━━━ Supplied text ━━━

London: Warming ocean waters are driving the largest movement of marine species in thousands of years, according to a new study.
In the Arctic, melting sea ice during recent summers has allowed a passage to open up from the Pacific Ocean into the North Atlantic, allowing plankton, fish and even whales into the Atlantic Ocean from the Pacific.
The discovery has sparked fears that delicate marine food webs could be unbalanced and lead to some species becoming extinct as competition for food between the native species and the invaders stretches resources, the Telegraph reports.
Rising ocean temperatures are also allowing species normally found in warmer sub-tropical regions to into the northeast Atlantic.
The scientists, who have been collaborating on the Climate Change and European Marine Ecosystems Research project, found the plankton species, called Neodenticula seminae, travelled into the Atlantic through a passage through the Arctic sea ice around that has opened up a number of times in the last decade from the Pacific Ocean.

━━━ Information ━━━

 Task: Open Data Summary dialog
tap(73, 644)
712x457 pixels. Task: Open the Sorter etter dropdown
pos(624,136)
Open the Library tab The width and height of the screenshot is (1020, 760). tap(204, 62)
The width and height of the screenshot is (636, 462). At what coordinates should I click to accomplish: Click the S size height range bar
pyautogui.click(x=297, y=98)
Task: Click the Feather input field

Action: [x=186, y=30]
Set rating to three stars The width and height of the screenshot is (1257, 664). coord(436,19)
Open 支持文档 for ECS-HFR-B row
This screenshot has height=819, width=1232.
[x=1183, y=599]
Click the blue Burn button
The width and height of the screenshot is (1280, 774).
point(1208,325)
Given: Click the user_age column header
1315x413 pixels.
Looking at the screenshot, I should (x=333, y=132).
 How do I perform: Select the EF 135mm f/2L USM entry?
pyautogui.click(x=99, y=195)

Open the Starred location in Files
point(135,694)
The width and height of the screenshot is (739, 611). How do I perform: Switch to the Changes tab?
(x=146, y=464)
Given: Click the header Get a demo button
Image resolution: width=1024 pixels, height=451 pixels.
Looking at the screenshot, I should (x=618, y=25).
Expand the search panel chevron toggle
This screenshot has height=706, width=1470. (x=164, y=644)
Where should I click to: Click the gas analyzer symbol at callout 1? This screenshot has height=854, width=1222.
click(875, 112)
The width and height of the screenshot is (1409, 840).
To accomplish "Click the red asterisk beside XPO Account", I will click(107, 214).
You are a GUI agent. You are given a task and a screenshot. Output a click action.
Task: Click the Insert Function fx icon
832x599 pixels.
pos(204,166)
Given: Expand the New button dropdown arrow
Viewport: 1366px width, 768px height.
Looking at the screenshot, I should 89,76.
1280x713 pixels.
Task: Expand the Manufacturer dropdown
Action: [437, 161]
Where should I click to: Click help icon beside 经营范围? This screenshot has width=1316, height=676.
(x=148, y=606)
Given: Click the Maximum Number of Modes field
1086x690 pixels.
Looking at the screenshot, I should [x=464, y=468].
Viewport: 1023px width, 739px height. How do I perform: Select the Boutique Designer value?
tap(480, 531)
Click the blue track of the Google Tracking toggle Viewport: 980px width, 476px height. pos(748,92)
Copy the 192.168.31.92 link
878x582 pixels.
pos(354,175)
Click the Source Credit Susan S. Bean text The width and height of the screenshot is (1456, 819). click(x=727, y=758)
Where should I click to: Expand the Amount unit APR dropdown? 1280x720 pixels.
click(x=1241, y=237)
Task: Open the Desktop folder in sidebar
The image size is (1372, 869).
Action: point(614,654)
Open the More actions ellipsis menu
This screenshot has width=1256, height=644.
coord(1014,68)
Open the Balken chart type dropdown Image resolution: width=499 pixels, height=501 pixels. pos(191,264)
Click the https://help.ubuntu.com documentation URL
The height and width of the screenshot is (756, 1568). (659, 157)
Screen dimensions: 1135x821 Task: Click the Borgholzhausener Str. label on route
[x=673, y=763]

━━━

#### Task A:
Reproduce, word for word, everything in the ocean-warming article from "The discovery has" down to "the northeast Atlantic.".
#### Task B:
According to the ocean-warming article, which kinds of sea life have entered the Atlantic from the Pacific?

#### Exercise answer A:
The discovery has sparked fears that delicate marine food webs could be unbalanced and lead to some species becoming extinct as competition for food between the native species and the invaders stretches resources, the Telegraph reports.
Rising ocean temperatures are also allowing species normally found in warmer sub-tropical regions to into the northeast Atlantic.

#### Exercise answer B:
Plankton, fish and whales.